Things I'm deathly afraid of (no particular order - they're just popping into my head this way):
I really can't separate these two in terms of ooky-ness. Granted, the scorpions in Texas do not look like pictures of them in the Middle East or a rainforest somewhere. The Austin ones are only about two inches long. But they freak the crap out of me. I check my shoes all the time by turning them upside down and yelling into them to scare the scorpion. This is because I remember those cowboy stories of putting their feet in their boots prior to wrastlin' dogies and getting painfully killed by a scorpion because of lack of diligance.
2. Roller coasters
I know. I know. But I do not like being spun around nor upside down unless it's from my own doing. How can people like this? I'm high strung enough - why would I wait in line for like two hours so I can be forced to scream or barf from fear. I know physics dictates that being spun and dropped will not always result in certain death but I don't want to push the envelope. I like my role as "purse watcher" as long as people leave me alone about not wanting to die and provided I bring a book to read.

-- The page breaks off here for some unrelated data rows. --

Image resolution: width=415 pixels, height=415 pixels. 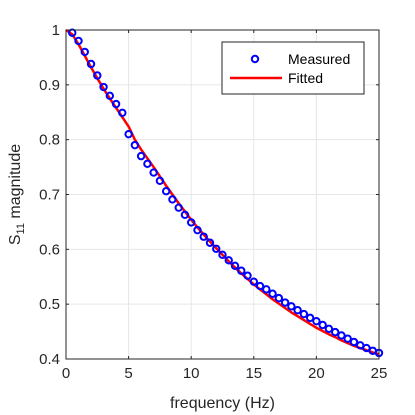 I want to click on y-axis-label-rest: magnitude, so click(x=16, y=184).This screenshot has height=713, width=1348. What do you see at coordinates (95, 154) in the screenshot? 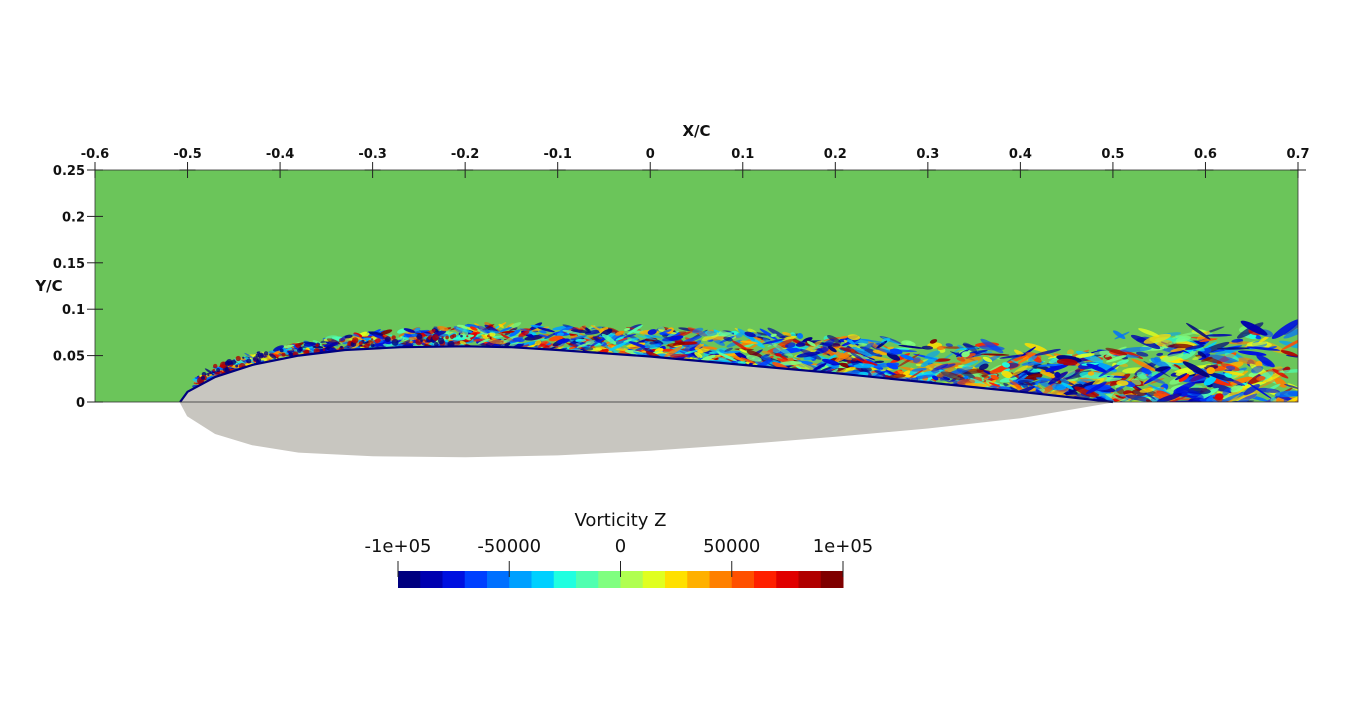
I see `x-tick-label: -0.6` at bounding box center [95, 154].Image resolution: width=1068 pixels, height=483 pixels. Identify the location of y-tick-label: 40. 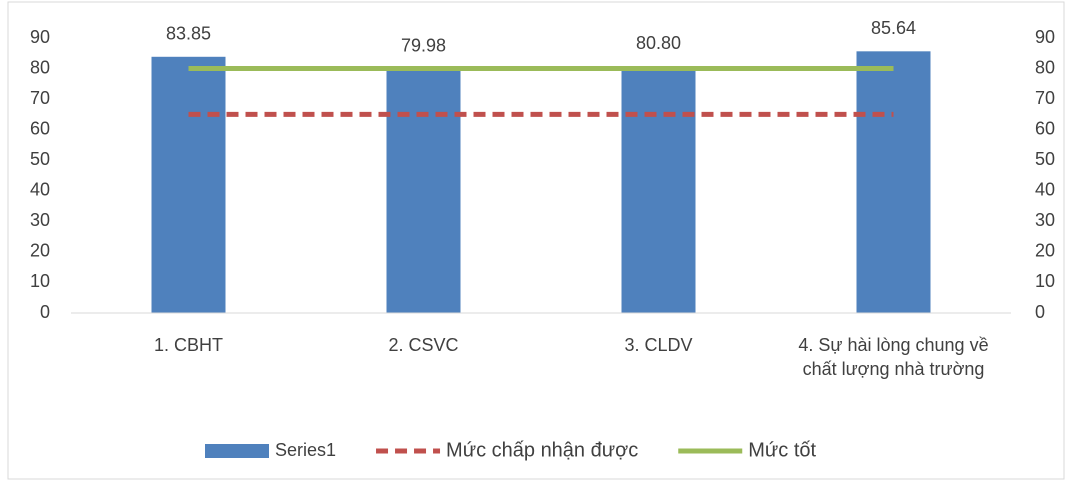
(40, 190).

3. Walking in a room without first turning on the lights
No, I don't think there's a boogie man in there. This reasoning is as undefinable and mysterious as whether there's life on other planets. You might be confused as to my method. I see a dark room, reach my arm around and send my hand on a exploratory mission, then flip swtich. This is a challenge when I'm at someone's house I don't know or a public restroom built for one. When the light is located at points unknown, I have to hold the door open with my foot, sight the lightswitch and leap for it before the door closes. God bless the bathrooms where the light automatically flips on when I walk in the door. My closet is like this but as soon as it detects a lack of movement for about five seconds, such as bending down and tying my shoe, it shuts off. Then I grab the nearest piece of clothing or available body part and wave it like Old Glory.

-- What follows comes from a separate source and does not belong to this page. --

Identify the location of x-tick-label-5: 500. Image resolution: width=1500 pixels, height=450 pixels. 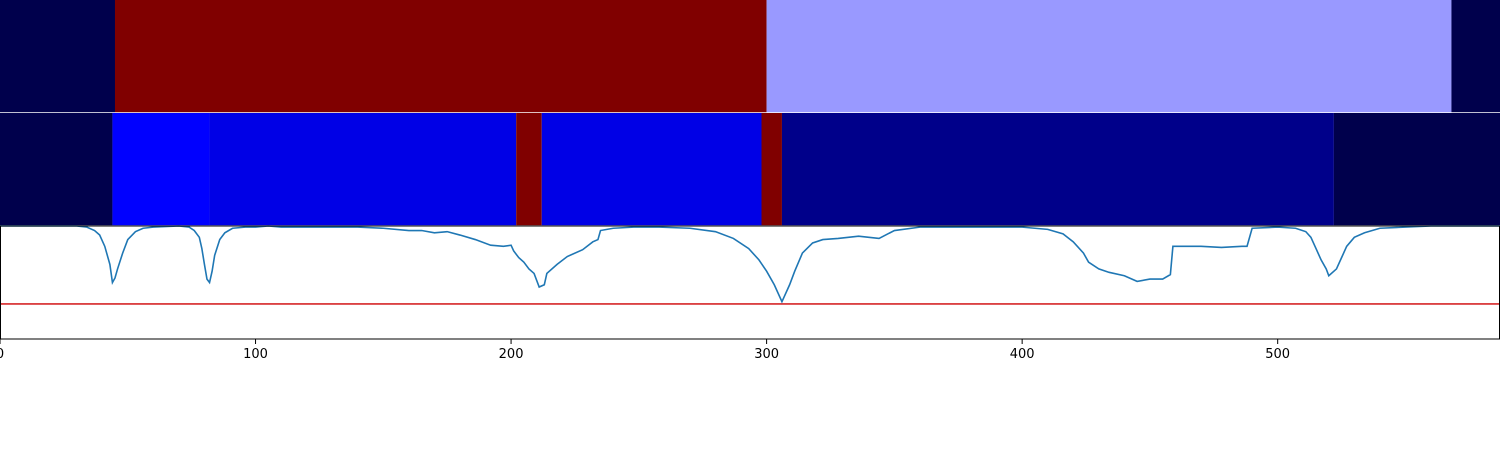
(1278, 354).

When I'm outside working out and I hear the slightest crash of thunder I scream like a little girl. And I have a deep voice so it comes out weird and un-squealish. Like a failed gargling of mouthwash. Anyway, it does wonders for my mile pace and bike cadence. But if I'm inside and it's outside, no WAY am I even going to set foot on the porch. I know all the hardcore pros and non-pros race no matter what. And I guess after paying $550 for Ironman and whatever other godawful hotel/travel price, I'd still race. But not without making a lot of gargling noises.
5. Goats' eyes
They simply go the wrong way. It's not that I'm afraid of the goat itself. If it had a blindfold on, I would definitely pet it. And certainly from a distance, the babies are cute. But if I look them in the eyes, I feel my irises trying to turn themselves horizontally because they are confused.